▶ [Exercise brief] From the article on Roberto Tyrrel below, set down exactly the part that opens with the words containing "Personal information" and closes with "1999 (aged 63)".

Roberto Tyrrel

Personal information
- Full name: Roberto Evans Tyrrel Jessamy
- Date of birth: April 10, 1936
- Place of birth: Panama City, Panama
- Date of death: April 25, 1999 (aged 63)
- Place of death: Panama City, Panama
- Position(s): Goalkeeper

Senior career*
- Years: Team / Apps / (Gls)
- 1950–: Don Bosco
- Ancón
- Unión Española
- 1961–1974: Alajuelense / 189

International career^{‡}
- Panama / 6 / (0)

= Roberto Tyrrel =

Panamanian footballer (1936–1999)

Roberto Evans Tyrrel Jessamy (April 10, 1936 - April 25, 1999) was a Panamanian footballer who played 24 years as a professional goalkeeper in both the Panamanian football league and Costa Rica football league.

== Club career==
Roberto Tyrrel debut came when he was 14 years old with Panamanian team Don Bosco, and also played for local sides Ancon and Union Española, until finally landing in 1961 in Costa Rican professional team Alajuelense, where he became the first foreigner contracted by such team. There he won three Primera Division championships (1966, 1970 and 1971) and in 1967 he was crowned Campeon de Campeones still with Alajuelense. It is said his most notable game was against Ramonense in 1970 where he played midfield and scored two goals against los poetas. He played 189 league games for Liga. He retired in 1974.

==International career==
In his natal Panama he is considered one of the best goalkeepers who has ever defended the Panamanian goal, although he played very little on their national team. His debut with the Panama national team followed when he played in the I Campeonato Centroamericano y del Caribe in San José, Costa Rica in December 1954 as a member of the youth team. Tyrrel later played at the 1963 CONCACAF Championship and totaled 6 games with the national team until his retirement in 1974.

▶ [Extracted information]

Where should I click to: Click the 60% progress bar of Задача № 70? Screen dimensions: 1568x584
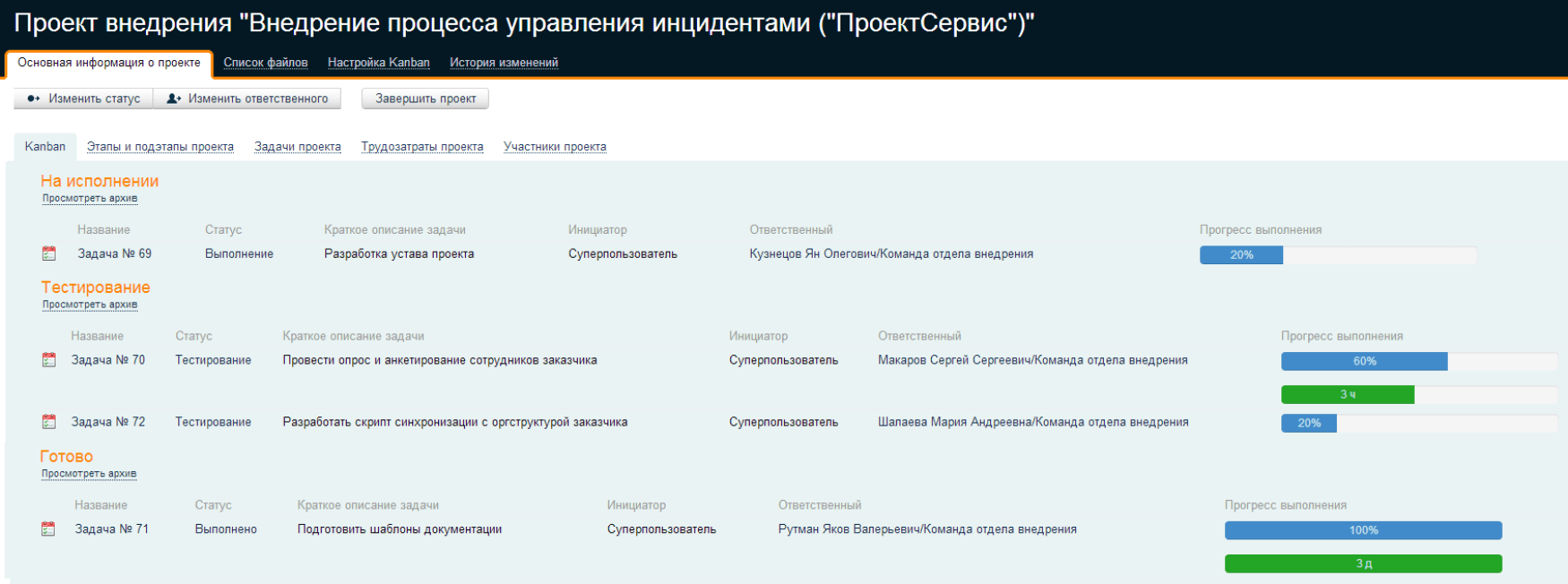(x=1364, y=361)
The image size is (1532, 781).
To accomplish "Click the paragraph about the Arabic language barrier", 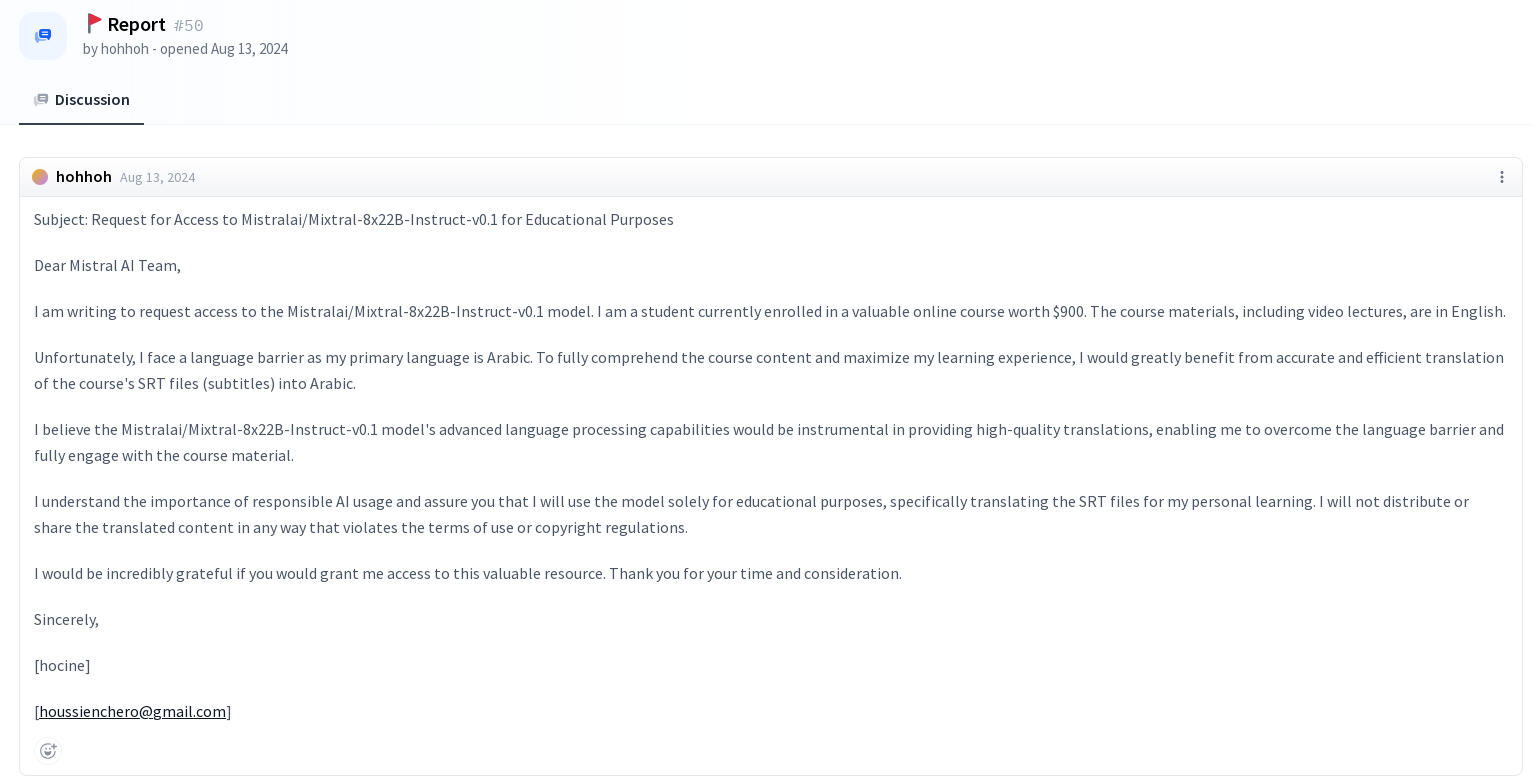I will coord(769,370).
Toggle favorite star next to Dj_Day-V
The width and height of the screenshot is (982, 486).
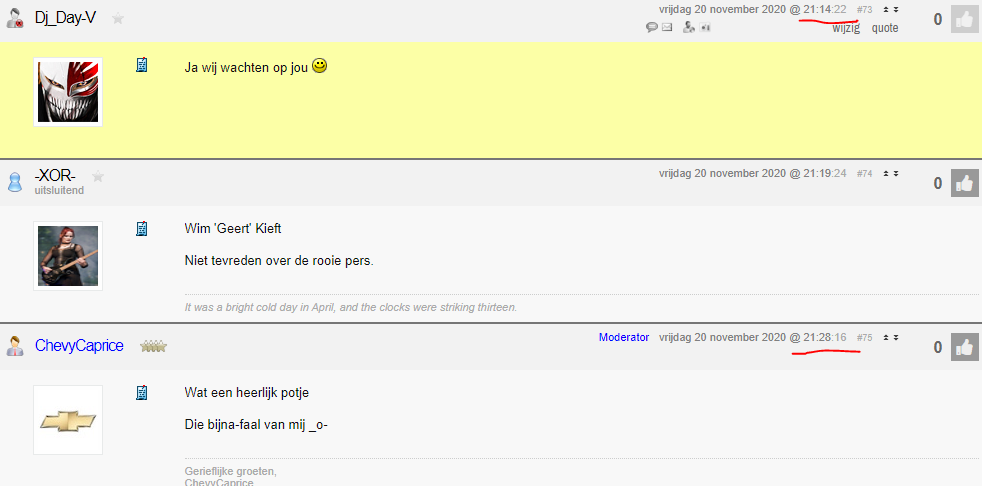coord(118,19)
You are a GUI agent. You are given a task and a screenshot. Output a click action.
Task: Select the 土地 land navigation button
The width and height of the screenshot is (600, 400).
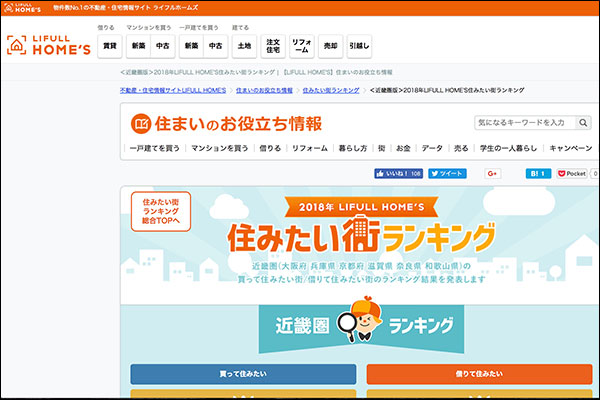[244, 45]
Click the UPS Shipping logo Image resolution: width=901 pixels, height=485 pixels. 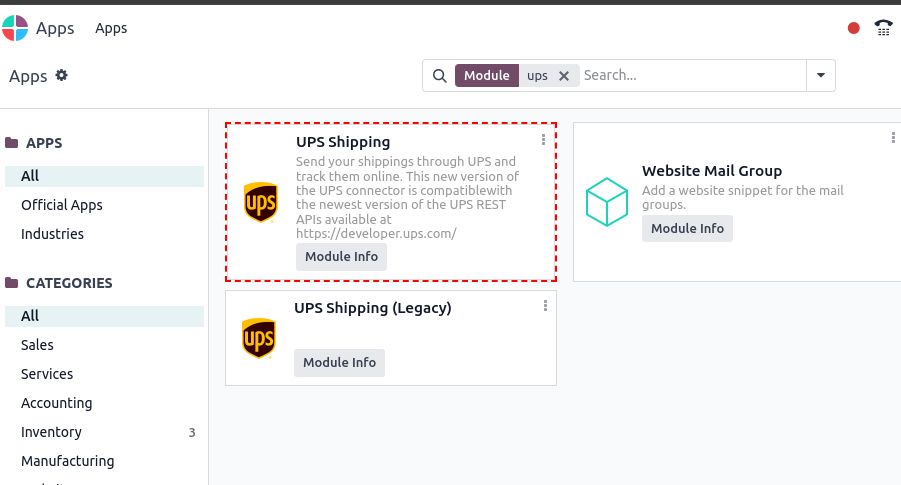click(261, 202)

▶ [Exercise answer]
Personal information
- Full name: Roberto Evans Tyrrel Jessamy
- Date of birth: April 10, 1936
- Place of birth: Panama City, Panama
- Date of death: April 25, 1999 (aged 63)